Mommie Dearest Day Care
Everyone's telling me we need to rent "Daddy Day Care." In the meantime, I started telling Scooter & Fluffy some of my own day care stories.
One of the first ladies we visited watched a handful of little boys, and had a nice set-up in a back room that looked out onto the big, grassy backyard with friendly trees along the perimeter. She was a very pleasant, caring, Christian woman, but she was also really, really fat, and when she escorted us to the door, probably twenty feet away, she choked and wheezed and struggled, and had to sit down halfway there.
There's the woman who came highly recommended by a co-worker. When I called her, she grunted in reply, "I don't do dat no more," and hung up. I couldn't pronounce her name anyway.
There's one who lives really close to our school who was recommended by the child care referral service. She had about fourteen kids running in and out of the house, no one was doing homework, kids were fighting and screaming, and cigarette smoke poured into the house from some guy smoking on the back porch right outside the screen door. I think she still watches kids these days, but not mine!

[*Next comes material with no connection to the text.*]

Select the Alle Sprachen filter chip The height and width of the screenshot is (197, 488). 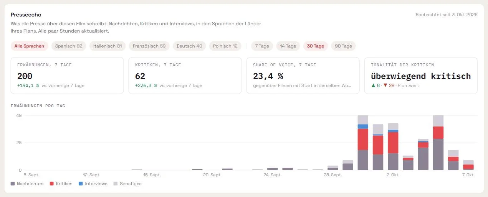pyautogui.click(x=29, y=46)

Guido wanted to go with a Chinese lady in Redondo Beach who didn't speak any English. I think he was impressed because she washed each kid's bottom in a tub of water when she changed their diaper.
The Montessori school was absolutely spotless. It was the middle of the day, when the school should have been noisy and cluttered. They literally had no playground and no toys. Later on someone told me that the whole Montessori philosophy began as a way to take care of large numbers of poor orphans in war-torn Europe, hence the minimalist (sparse, bare, sad, depressing) surroundings.

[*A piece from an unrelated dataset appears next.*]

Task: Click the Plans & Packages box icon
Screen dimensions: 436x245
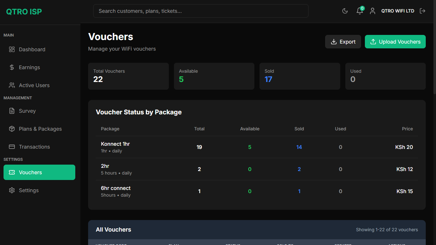Action: 12,129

The most memorable one was Paula from Hermosa Beach. Her house was a dump. Dirty dishes were piled up higher than my head all over the kitchen; exposed outlets and light switches were within children's reach. She took us outside to where the kids played, a slab of concrete with pieces of wood piled up unsteadily and covered by piece of cheap artificial turf. Then, maybe to impress me, she said she had had a couple of beers for lunch!
For Scooter, I finally settled on Crystal. She had a huge dragonfly tattooed on her boob. I later found out her son is ADD and so is she! We moved on to a day care center.
Fluffy went to "Grandma Ruth." Grandma Ruth watched fourteen kids (just like the Towers woman). She also kept an eye on her husband Clark, who had had a mild stroke, and her grown son who was disabled and brain-damaged due to a brain tumor he had when he was a teenager. Ruth and Clark had spent all their life savings on court costs trying to gain custody of their grandson (offspring of the brain-damaged son and his drug-addicted ex-girlfriend), and therefore she watched all these kids, even though she was about seventy! Poor Fluffy was left to play by herself in her playpen for hours at a time ("she's such a good baby, you can just leave her and she plays by herself"). One day I went to pick her up and found her under the couch. Fluffy moved to a day care center as soon as they had an opening.